Migrant entrepreneurship is recognized as an essential economic driver for host and home countries. However, Eastern European entrepreneurs’ social initiatives and contributions are rarely acknowledged, shadowed by their image of precarity and economic survival in host countries. This Interpretative Phenomenological Study (IPA) challenges this paucity by investigating how 18 London-based Romanian migrant entrepreneurs interviewed (LRMEs) enable transformational entrepreneurial practices transcending their “individual subsistence to create jobs and income for others” (Schoar, 2010, p.5) and contributing positively to Britain’s social fiber. Specifically, this interdisciplinary study draws on Berry’s acculturation model (1997, 2003, 2005) and social learning and self-efficacy theories (Bandura, 1971, 1977). This article contributes to the nascent transformational entrepreneurship scholarship and practice (TE) and policy.

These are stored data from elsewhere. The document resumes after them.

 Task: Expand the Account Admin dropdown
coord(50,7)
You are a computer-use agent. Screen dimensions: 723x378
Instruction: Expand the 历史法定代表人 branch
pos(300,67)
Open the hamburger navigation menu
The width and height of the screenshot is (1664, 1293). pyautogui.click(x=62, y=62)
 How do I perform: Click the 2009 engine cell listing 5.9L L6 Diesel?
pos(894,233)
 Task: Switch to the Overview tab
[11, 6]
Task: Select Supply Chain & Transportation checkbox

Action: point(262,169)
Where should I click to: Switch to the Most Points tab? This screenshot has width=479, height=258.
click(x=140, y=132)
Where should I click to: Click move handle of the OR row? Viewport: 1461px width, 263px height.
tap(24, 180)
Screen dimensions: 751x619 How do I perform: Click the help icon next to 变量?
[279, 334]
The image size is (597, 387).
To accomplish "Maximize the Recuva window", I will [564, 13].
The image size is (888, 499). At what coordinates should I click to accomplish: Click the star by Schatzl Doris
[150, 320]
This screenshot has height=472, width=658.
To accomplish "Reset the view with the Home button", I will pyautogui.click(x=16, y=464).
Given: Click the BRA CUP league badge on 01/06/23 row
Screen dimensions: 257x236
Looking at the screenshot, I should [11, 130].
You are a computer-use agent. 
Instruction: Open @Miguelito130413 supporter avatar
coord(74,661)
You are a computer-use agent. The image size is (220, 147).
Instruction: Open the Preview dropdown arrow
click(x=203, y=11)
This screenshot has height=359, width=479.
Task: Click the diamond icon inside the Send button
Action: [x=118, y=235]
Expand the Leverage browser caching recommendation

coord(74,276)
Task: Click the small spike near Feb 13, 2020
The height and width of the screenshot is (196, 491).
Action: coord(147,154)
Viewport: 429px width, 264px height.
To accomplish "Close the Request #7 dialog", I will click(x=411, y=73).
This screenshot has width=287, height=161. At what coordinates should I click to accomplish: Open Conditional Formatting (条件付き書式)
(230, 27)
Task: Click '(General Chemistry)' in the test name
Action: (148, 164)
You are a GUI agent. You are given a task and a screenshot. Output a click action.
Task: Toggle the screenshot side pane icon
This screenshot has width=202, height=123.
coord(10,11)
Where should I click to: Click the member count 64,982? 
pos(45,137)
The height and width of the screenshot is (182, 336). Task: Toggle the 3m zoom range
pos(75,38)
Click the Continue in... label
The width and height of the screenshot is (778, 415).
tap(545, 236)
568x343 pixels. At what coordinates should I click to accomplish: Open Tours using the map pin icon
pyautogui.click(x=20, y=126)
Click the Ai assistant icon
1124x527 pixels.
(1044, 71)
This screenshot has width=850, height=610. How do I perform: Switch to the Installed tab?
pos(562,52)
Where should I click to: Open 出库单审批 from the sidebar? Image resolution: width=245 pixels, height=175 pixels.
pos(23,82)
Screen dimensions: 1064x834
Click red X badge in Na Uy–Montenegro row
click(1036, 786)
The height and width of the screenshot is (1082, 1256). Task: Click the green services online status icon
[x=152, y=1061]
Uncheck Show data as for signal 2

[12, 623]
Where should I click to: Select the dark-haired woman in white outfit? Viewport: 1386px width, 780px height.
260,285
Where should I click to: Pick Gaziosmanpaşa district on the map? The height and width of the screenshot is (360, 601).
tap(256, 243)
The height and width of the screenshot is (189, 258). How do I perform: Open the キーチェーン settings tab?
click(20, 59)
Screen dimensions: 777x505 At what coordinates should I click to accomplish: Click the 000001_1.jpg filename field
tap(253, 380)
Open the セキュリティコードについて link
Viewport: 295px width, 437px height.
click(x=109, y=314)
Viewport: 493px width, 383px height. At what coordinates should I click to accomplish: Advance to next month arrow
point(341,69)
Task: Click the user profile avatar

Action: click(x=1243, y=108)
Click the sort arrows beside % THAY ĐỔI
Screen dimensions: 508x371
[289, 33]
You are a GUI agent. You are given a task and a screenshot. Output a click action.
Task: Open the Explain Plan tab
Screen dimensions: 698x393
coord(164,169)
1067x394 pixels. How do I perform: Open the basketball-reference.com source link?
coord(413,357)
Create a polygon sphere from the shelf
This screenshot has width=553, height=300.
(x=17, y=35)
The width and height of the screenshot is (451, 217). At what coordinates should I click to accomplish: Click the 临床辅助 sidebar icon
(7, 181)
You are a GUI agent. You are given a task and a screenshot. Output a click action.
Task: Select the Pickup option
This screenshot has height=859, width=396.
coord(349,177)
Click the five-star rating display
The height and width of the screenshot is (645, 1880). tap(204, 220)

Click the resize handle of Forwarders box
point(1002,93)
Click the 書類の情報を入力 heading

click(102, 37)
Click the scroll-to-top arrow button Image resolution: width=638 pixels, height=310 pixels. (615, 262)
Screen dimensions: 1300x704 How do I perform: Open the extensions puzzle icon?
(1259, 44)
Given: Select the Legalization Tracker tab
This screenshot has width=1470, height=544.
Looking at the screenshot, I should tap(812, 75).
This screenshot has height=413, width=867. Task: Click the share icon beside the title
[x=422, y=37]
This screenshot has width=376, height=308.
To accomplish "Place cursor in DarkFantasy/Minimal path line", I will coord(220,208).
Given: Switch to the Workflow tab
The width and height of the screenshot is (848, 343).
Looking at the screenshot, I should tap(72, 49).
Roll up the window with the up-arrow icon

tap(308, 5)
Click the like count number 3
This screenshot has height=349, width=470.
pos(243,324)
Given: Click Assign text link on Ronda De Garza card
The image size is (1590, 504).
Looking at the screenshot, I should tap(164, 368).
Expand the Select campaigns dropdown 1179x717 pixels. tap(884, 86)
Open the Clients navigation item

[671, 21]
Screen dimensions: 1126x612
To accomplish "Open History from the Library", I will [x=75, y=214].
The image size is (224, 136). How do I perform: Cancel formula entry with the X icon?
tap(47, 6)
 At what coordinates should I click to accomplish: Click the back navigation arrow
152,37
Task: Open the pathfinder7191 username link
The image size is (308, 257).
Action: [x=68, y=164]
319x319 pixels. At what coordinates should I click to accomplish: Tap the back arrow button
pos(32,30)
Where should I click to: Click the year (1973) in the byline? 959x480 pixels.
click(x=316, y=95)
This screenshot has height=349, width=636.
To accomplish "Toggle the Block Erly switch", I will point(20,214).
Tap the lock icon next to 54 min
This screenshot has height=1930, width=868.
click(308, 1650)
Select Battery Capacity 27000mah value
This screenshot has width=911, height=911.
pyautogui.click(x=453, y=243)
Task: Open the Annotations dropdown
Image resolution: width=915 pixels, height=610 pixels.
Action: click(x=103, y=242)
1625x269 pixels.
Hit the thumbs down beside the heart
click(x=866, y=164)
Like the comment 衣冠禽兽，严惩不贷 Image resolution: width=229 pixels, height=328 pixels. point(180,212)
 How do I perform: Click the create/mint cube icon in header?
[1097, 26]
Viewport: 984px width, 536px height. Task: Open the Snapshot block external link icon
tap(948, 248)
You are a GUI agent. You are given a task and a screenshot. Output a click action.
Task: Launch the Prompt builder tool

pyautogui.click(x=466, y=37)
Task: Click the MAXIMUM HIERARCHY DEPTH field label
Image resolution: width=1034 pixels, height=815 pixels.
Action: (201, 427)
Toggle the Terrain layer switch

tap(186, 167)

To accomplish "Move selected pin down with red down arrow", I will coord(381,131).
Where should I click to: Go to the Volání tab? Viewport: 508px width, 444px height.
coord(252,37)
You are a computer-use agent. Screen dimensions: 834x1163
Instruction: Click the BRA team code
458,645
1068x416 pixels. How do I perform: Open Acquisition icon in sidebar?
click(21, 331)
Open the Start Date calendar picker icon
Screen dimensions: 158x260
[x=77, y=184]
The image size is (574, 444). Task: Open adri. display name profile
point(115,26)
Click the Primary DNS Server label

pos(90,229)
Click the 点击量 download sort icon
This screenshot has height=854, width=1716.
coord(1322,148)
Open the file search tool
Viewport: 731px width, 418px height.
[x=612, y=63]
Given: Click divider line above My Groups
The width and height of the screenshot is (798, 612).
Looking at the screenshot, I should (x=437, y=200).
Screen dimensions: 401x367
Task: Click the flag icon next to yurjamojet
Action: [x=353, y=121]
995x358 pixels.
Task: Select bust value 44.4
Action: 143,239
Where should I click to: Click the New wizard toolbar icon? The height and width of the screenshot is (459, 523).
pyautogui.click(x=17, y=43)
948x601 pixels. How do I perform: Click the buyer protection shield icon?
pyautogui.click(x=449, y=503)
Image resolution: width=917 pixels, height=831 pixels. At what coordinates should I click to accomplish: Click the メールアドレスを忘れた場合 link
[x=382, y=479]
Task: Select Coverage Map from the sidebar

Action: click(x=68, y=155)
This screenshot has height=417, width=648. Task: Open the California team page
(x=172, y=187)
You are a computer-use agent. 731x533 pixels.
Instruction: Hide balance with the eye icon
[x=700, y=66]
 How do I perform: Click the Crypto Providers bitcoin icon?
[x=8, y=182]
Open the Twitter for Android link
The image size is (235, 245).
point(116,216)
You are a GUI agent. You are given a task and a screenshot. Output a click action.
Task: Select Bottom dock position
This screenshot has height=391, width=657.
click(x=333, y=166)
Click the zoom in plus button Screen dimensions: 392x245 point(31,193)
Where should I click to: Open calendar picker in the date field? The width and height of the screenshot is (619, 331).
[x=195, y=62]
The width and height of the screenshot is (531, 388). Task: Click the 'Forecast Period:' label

Specifically, it demonstrates how these Romanian migrant entrepreneurs enable acculturative belonging for themselves and other stakeholders as they enact through their everyday transformational entrepreneurship practices of role modelling, encouraging other migrants to pursue a socialeconomic entrepreneurial path and acculturative mentoring, supporting them to become custodians of bicultural values and customs, empowered to address social injustice and discrimination.

Suggested Citation

  • Iuliana Maria CHITAC, 2022. "Romanian migrants’ journeys as transformational entrepreneurs in London," CES Working Papers, Centre for European Studies, Alexandru Ioan Cuza University, vol. 14(3), pages 206-222, December.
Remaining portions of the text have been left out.